◆ **Exercise passage**:
------------------------------------------------------------

Like many people, Carol is anxious at the doctor’s office. She feels out-of-control the minute she walks into the lobby. As a result, she has suffered from “white coat syndrome or hypertension” for years, which is a temporary increase in blood pressure. The first time it happened Carol was concerned, but her doctor told her not to worry because one high reading was not a problem. Now, every time her annual physical comes around, she and her doctor discuss her blood pressure. It continues to be consistently high in his office and Carol is certain that her blood pressure goes up due to her anxiety in anticipation of the visit. Her doctor is not so sure, as he believes that white coat hypertension is a forerunner of real hypertension. They agree to disagree as Carol refuses to take medication for it anyway. Other factors can contribute to faulty readings. Carol’s blood pressure may not have been measured accurately during those early visits. Health professionals may not always use the best technique as they hurry through their day.
Carol can take control of her own situation. She can learn to take her own blood pressure and keep a record of her readings at home. One does not have to be a physician, nurse or tech to measure a blood pressure and once she learns the proper technique she is likely to get more accurate readings in her familiar and comfortable home setting. Tracking these readings will be much more valuable to Carol as she and her doctor determine the best course of action to take related to her blood pressure in the future.
Carol needs to purchase an automatic, cuff-style, upper arm monitor found at any pharmacy or medical supply company. It is VERY important to get the correct cuff size for her arm as improperly fitted ones can give inaccurate readings.
At home she needs a staging area with a high back chair (not a sofa) and small table next to it. She will place the machine on this table along with pen and paper calendar to keep a record of her readings.

------------------------------------------------------------

◆ **Supplied data**:

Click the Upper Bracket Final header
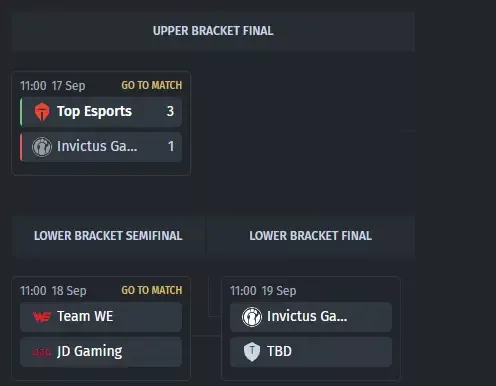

------------------------------------------------------------

◆ **Instructions for the task**:
Reproduce the entire passage about Carol's blood pressure, word for word.

◆ **Your solution**:
Like many people, Carol is anxious at the doctor’s office. She feels out-of-control the minute she walks into the lobby. As a result, she has suffered from “white coat syndrome or hypertension” for years, which is a temporary increase in blood pressure. The first time it happened Carol was concerned, but her doctor told her not to worry because one high reading was not a problem. Now, every time her annual physical comes around, she and her doctor discuss her blood pressure. It continues to be consistently high in his office and Carol is certain that her blood pressure goes up due to her anxiety in anticipation of the visit. Her doctor is not so sure, as he believes that white coat hypertension is a forerunner of real hypertension. They agree to disagree as Carol refuses to take medication for it anyway. Other factors can contribute to faulty readings. Carol’s blood pressure may not have been measured accurately during those early visits. Health professionals may not always use the best technique as they hurry through their day.
Carol can take control of her own situation. She can learn to take her own blood pressure and keep a record of her readings at home. One does not have to be a physician, nurse or tech to measure a blood pressure and once she learns the proper technique she is likely to get more accurate readings in her familiar and comfortable home setting. Tracking these readings will be much more valuable to Carol as she and her doctor determine the best course of action to take related to her blood pressure in the future.
Carol needs to purchase an automatic, cuff-style, upper arm monitor found at any pharmacy or medical supply company. It is VERY important to get the correct cuff size for her arm as improperly fitted ones can give inaccurate readings.
At home she needs a staging area with a high back chair (not a sofa) and small table next to it. She will place the machine on this table along with pen and paper calendar to keep a record of her readings.